**AUSGEWÄHLTER ABSCHNITT**.
________________________________________

Vinaria verkostete erstmals Verjus, den grünen Saft unreifer Trauben und hat 20 Produkte von bekannten und weniger bekannten Weinbaubetrieben bewertet. Die Expertenjury tagte unter Leitung von Vene Maier.

Es muss nicht immer Wein sein, wenn es um den Saft von Trauben geht. Traubensaft ist auch unvergoren ein Genussmittel ist. Es handelt sich dabei um den grünen Saft unreifer Beeren, benannt und bekannt unter dem Namen des Originals: ver = grün & jus = Saft. Verjus also heißt der spritzig-saure Trend des heißen Sommers. Die Säure der grünen Weinbeeren ist derart markant und knackig, dass selbst frisch gepresster Saft von Amalfi- oder anderen namhaften Zitronen dagegen spitz und leicht aggressiv wirken kann.

________________________________________

**WAS ZU TUN IST**.
(1) Wie viele Produkte hat Vinaria laut dem Text über Verjus bewertet?
(2) Gib aus dem Text über Verjus den Abschnitt zwischen „Vinaria verkostete erstmals“ und „aggressiv wirken kann.“ einschließlich wörtlich wieder.
(3) Führe den Text über Verjus im Anschluss an seinen letzten Satz fort.

________________________________________

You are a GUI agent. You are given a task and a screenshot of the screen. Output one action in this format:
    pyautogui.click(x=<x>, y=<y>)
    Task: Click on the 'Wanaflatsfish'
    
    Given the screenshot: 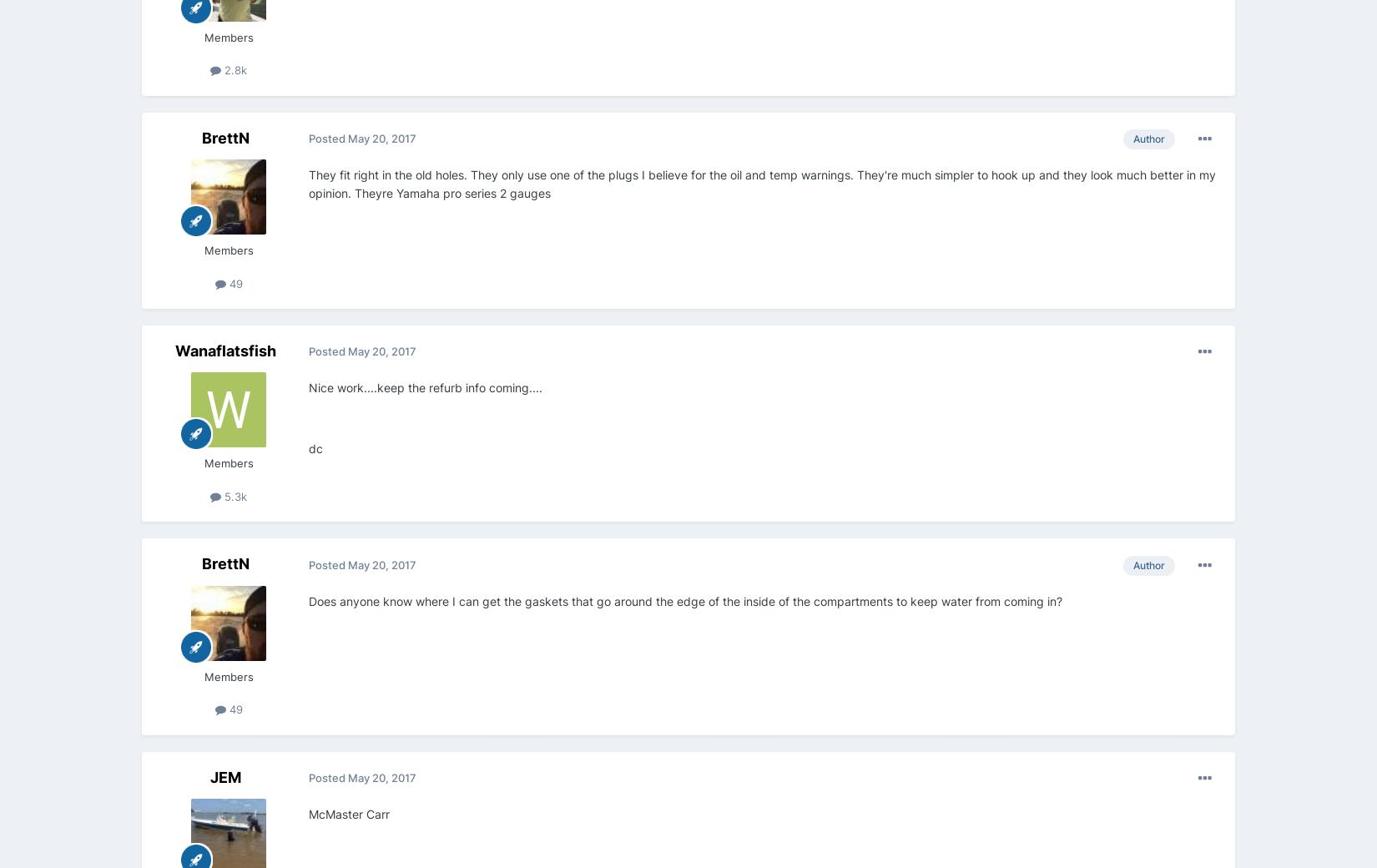 What is the action you would take?
    pyautogui.click(x=224, y=351)
    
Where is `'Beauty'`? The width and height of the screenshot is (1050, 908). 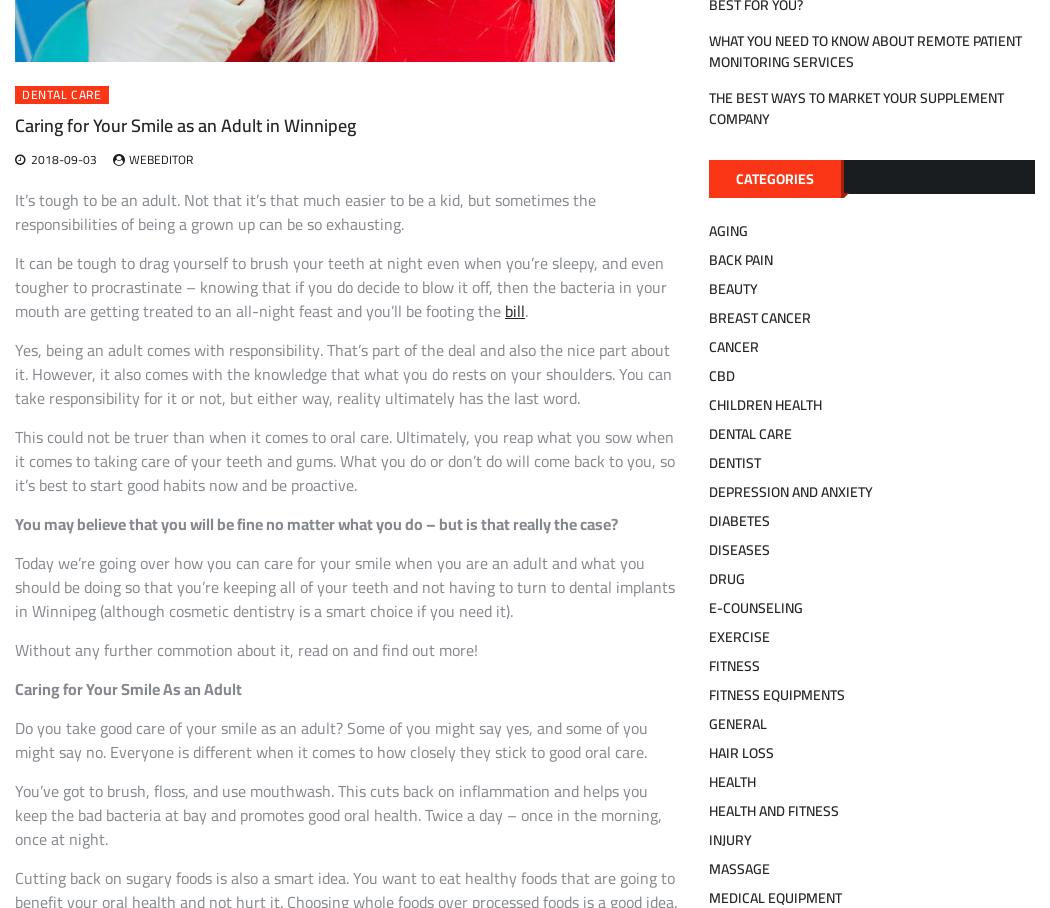 'Beauty' is located at coordinates (731, 289).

________________________________________

**LÖSUNGEN DER AUFGABEN**.
(1) 20 Produkte

(2)
Vinaria verkostete erstmals Verjus, den grünen Saft unreifer Trauben und hat 20 Produkte von bekannten und weniger bekannten Weinbaubetrieben bewertet. Die Expertenjury tagte unter Leitung von Vene Maier.

Es muss nicht immer Wein sein, wenn es um den Saft von Trauben geht. Traubensaft ist auch unvergoren ein Genussmittel ist. Es handelt sich dabei um den grünen Saft unreifer Beeren, benannt und bekannt unter dem Namen des Originals: ver = grün & jus = Saft. Verjus also heißt der spritzig-saure Trend des heißen Sommers. Die Säure der grünen Weinbeeren ist derart markant und knackig, dass selbst frisch gepresster Saft von Amalfi- oder anderen namhaften Zitronen dagegen spitz und leicht aggressiv wirken kann.

(3)
Barbara Öhlzelt & Karl Schwillinsky waren Pioniere

Im Falle des Verjus sind wohl Barbara Öhlzelt und Karl Schwillinsky Pioniere. Zwar spricht auch Willi Bründlmayer davon, dass er in seinem Heurigenhof und für den internen Gebrauch „schon seit langer Zeit in kleinem Umfang“ Verjus verwendet, aber so als markttaugliche Säure darf man in Österreich wohl die verpartnerten Betreiber des Weinguts Öhlzelt (samt Heurigen) als die Neuerfinder des grünen Traubensafts bezeichnen.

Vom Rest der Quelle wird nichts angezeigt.